今回は失語症の方と接するときにご家族や周囲の人が気を付けることについて、お送りしたいと思います。
ポイントが分かると失語症の方とより良いかかわりができると思いますので、ぜひ、参考にしていただけたらと思います。
<気持ちに寄り添って>
失語症の方は、失語症であることを受け入れるまでに、気持ちが様々に変化します。言いたいことが伝わらず、怒ったり、落ち込んだりしてしまいます。
そんな時、家族や周囲の人はそばにいて寄り添ってください。それだけでも失語症の方の心は和らぎます。

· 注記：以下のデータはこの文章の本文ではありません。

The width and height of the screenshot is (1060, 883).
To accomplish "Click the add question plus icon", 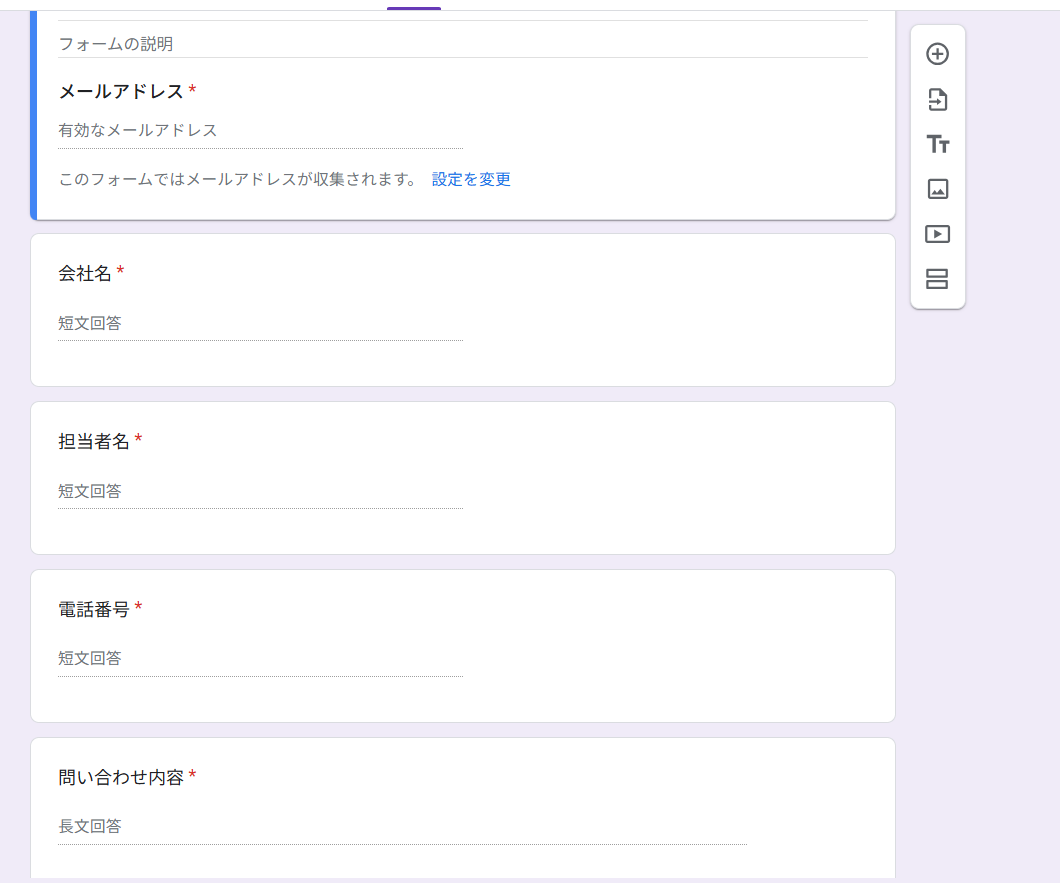I will (x=937, y=54).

失語症の方の心の状態に合わせて寄り添っていただけるといいと思います。
<失語症になった方の心の変化>
失語症への気づき・驚き・混乱
↓
落ち込み
↓
将来への不安
↓
失語症の受容
↓
失語症と共に生きる決意
<話をするときに気を付けること>
失語症の方と話すときは、落ち着いた雰囲気でゆっくりと話すことが大切です。
また、1対1で話すことも重要です。
言葉だけでなく視線や表情、しぐさや身振りも感じ取りながら会話しましょう。
話しかけるときは、端的に、はっきりと、分かりやすい表現で話しましょう。
よく分かっていないような表情をしたときには、別の表現で伝えてみましょう。
<失語症の方が困っているときは>
失語症の方が言いたいことが伝えられず困っているときには、「はい」「いいえ」で答えられるように話しかけてみましょう。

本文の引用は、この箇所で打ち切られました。